Monte Rosa Therapeutics, Inc. 8-K

What Happened

• Monte Rosa Therapeutics announced interim Phase 1 results for MRT‑8102 (a NEK7‑directed molecular glue degrader) on January 7, 2026 and hosted a webcast with a presentation (exhibits furnished in the 8‑K). The study included single ascending dose (SAD) cohorts (48 subjects), multiple ascending dose (MAD) cohorts (40 subjects), and a Part 3 cohort where 24 subjects had completed 4 weeks of dosing as of the data cutoff (Dec 23, 2025). MRT‑8102 produced rapid and deep NEK7 degradation (~80–90% in peripheral T cells) and large biomarker effects: an 85% median decrease in hsCRP after four weeks in the Part 3 elevated‑CVD‑risk cohort, with 94% of those subjects reaching hsCRP <2 mg/L (median baseline 6.3 mg/L).

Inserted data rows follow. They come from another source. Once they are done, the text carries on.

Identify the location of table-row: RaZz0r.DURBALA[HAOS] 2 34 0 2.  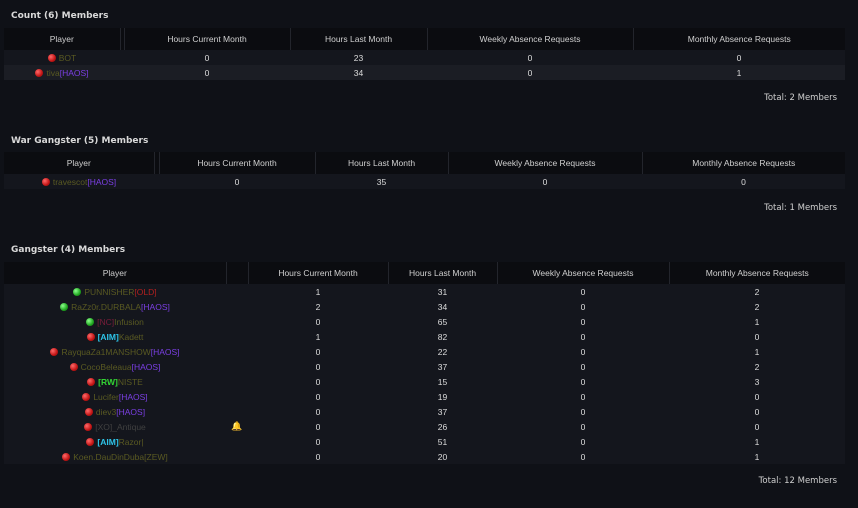
(424, 306).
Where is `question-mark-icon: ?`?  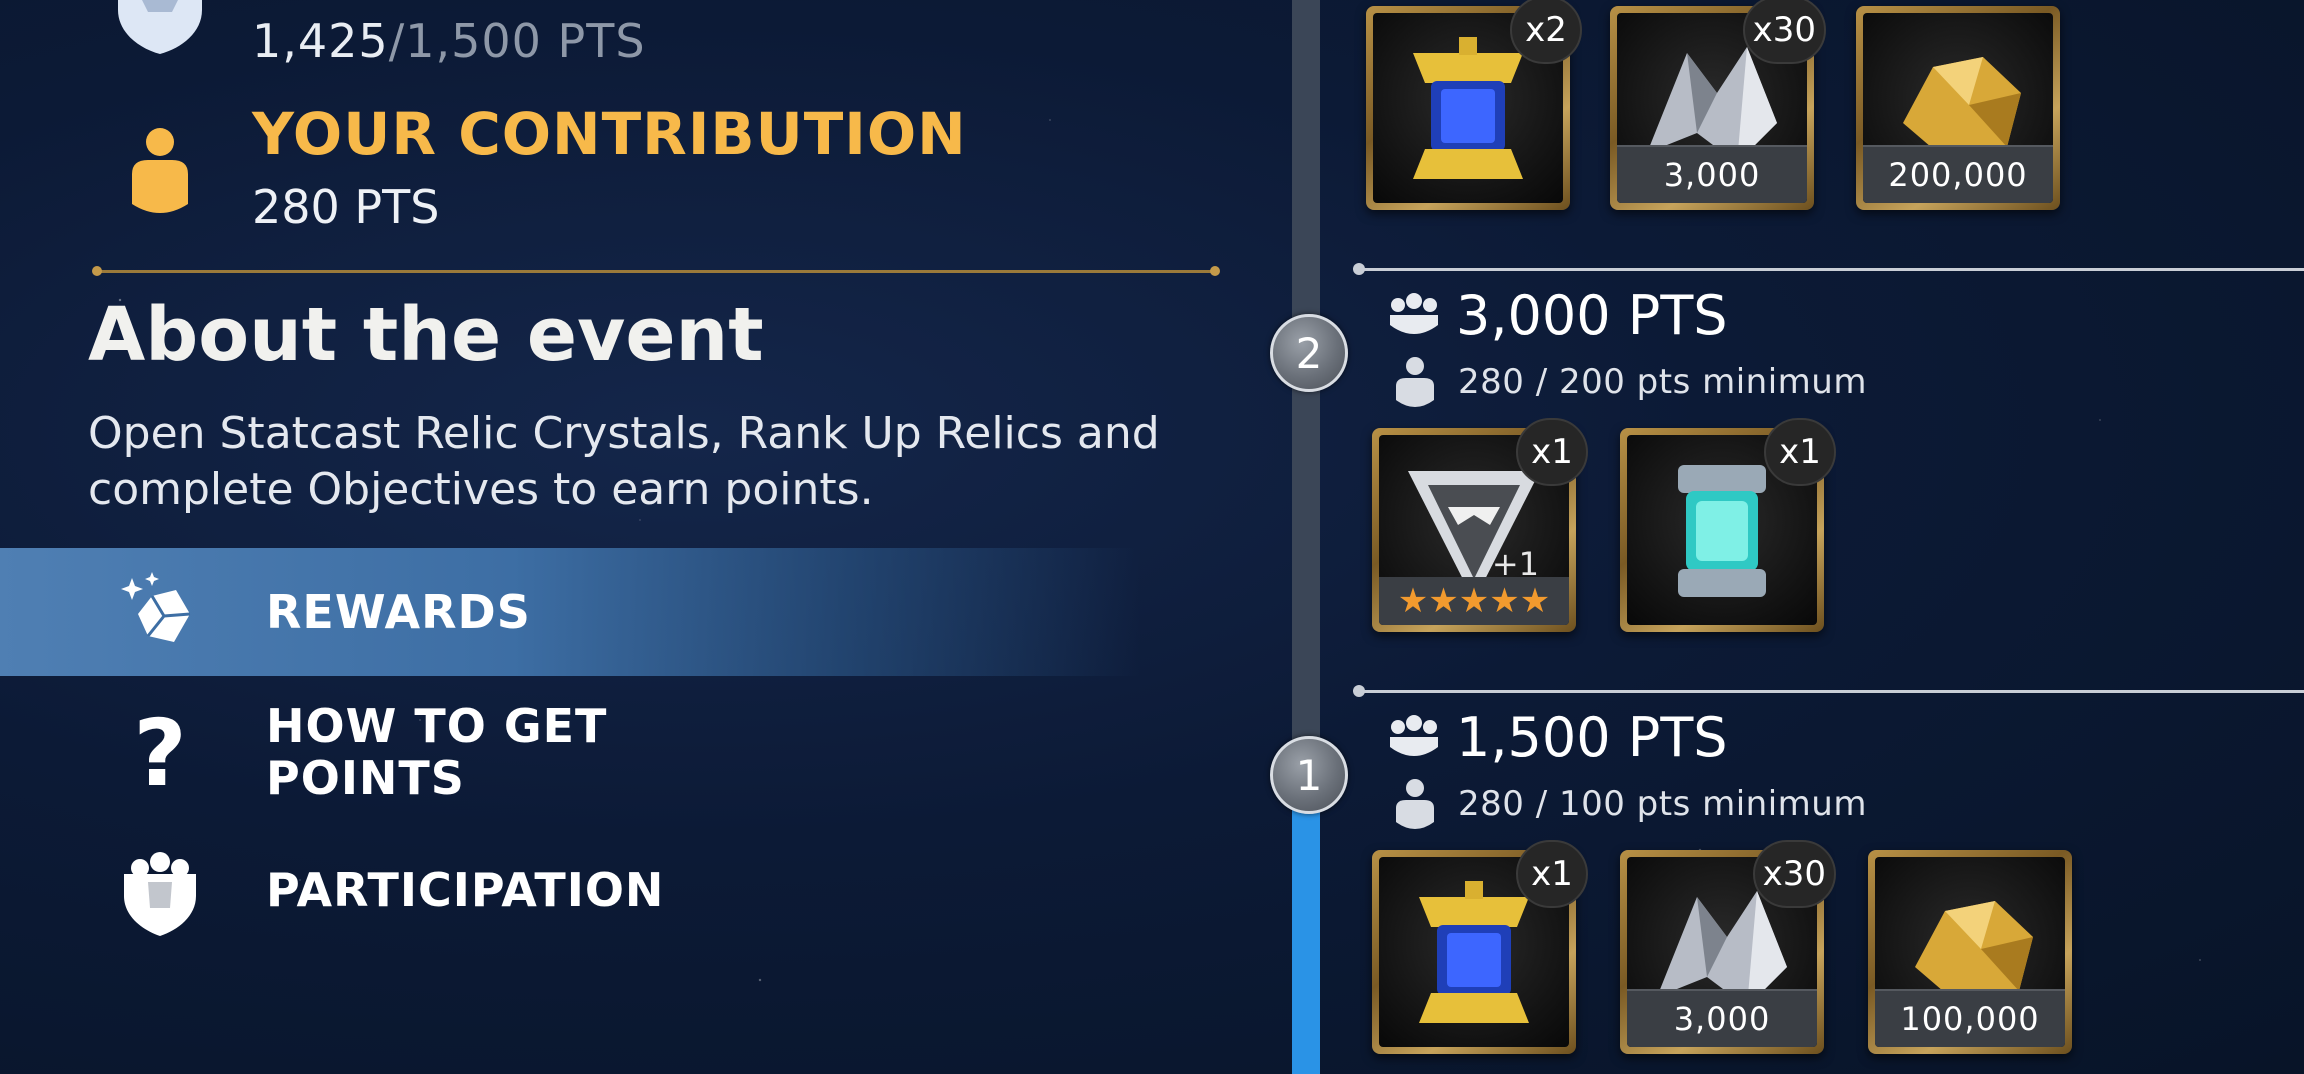
question-mark-icon: ? is located at coordinates (160, 754).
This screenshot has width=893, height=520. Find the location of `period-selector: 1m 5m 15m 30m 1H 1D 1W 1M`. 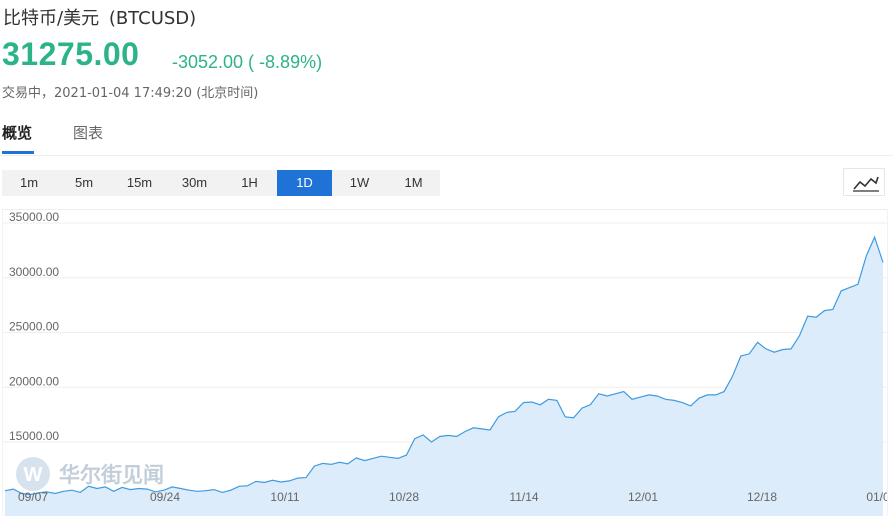

period-selector: 1m 5m 15m 30m 1H 1D 1W 1M is located at coordinates (221, 183).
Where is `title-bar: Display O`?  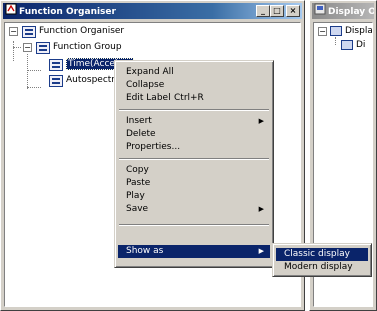 title-bar: Display O is located at coordinates (343, 11).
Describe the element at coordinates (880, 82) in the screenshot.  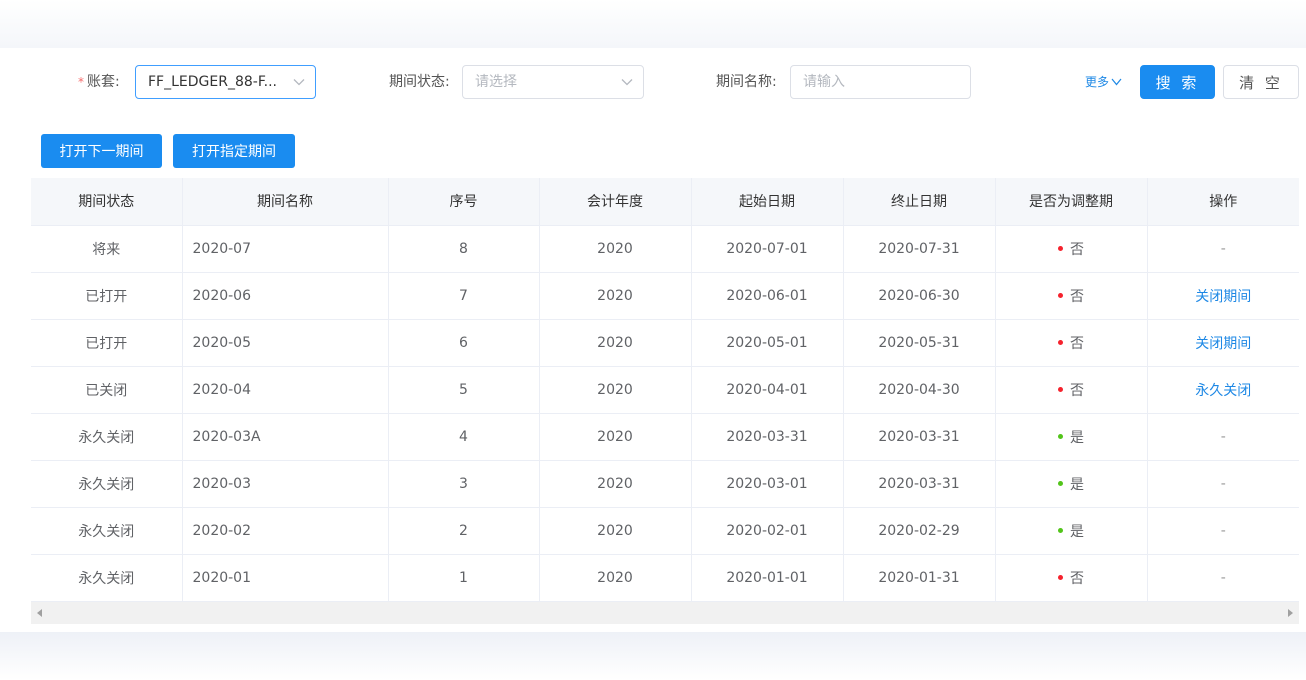
I see `period-name-input: 请输入` at that location.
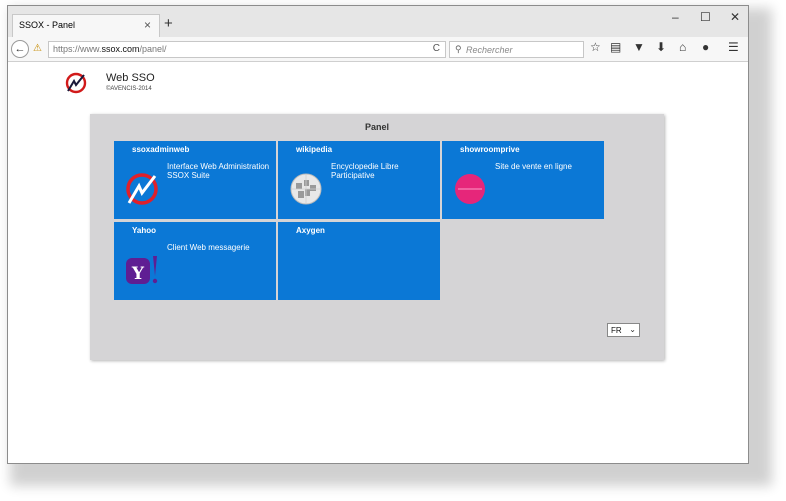 The height and width of the screenshot is (501, 786). I want to click on url-text: https://www.ssox.com/panel/, so click(110, 49).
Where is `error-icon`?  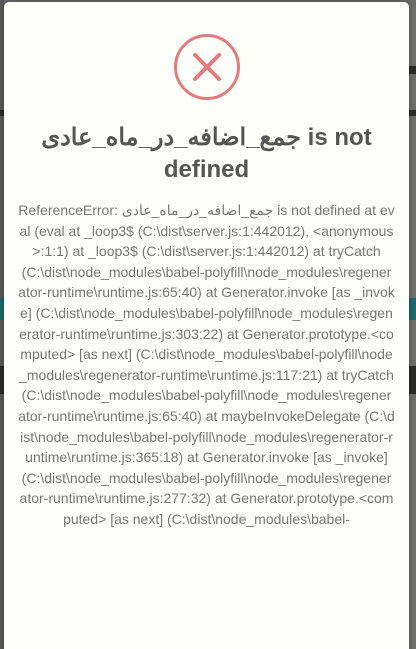 error-icon is located at coordinates (206, 67).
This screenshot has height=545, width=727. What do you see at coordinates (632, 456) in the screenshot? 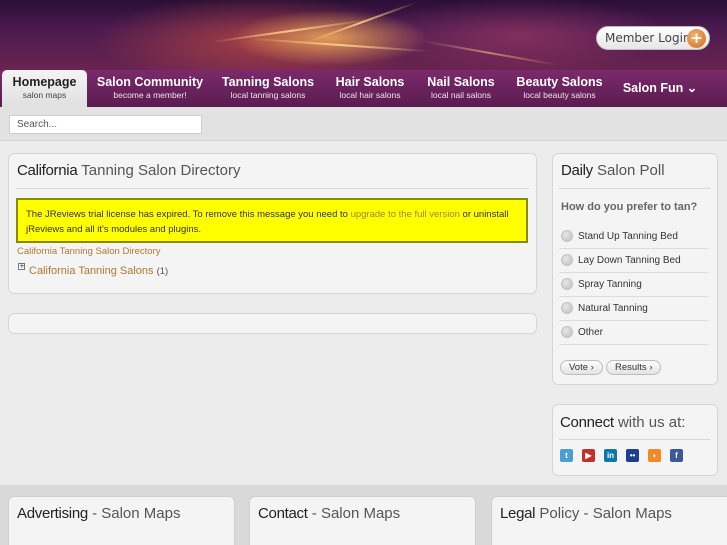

Median IL‑6 fell ~55% in high‑CRP subjects; two subjects showed a 75% drop in CSF IL‑6. Reported adverse events were generally mild‑to‑moderate, self‑resolving, with no dose‑dependent increase or evidence of increased infection risk.

Key Details

• Cohort sizes: SAD = 48 subjects; MAD = 40 subjects; Part 3 = 24 subjects completed 4 weeks (data cutoff Dec 23, 2025).
• NEK7 degradation: ~80–90% reduction in peripheral blood T cells across dose levels.
• In Part 3 (elevated CVD risk): hsCRP ↓85% after 4 weeks; 94% of subjects suppressed to <2 mg/L (median baseline 6.3 mg/L).
• Biomarkers/safety: median IL‑6 ↓55% in high‑CRP subjects; two subjects had 75% CSF IL‑6 declines; adverse events were limited, mild/moderate, and non‑dose dependent.

Why It Matters

• These interim results provide early proof‑of‑mechanism evidence that oral NEK7 degradation with MRT‑8102 can substantially lower inflammation biomarkers (hsCRP, IL‑6) linked to cardiovascular risk, while showing a favorable safety profile in early testing. For investors, the data support the company’s plan to advance MRT‑8102 into Phase 2 (GFORCE‑2 planned in 2026) and represent near‑term clinical catalysts (additional GFORCE‑1 data expected H2 2026). As with any interim biomarker readout, final clinical outcomes and larger trials will be needed to confirm clinical benefit.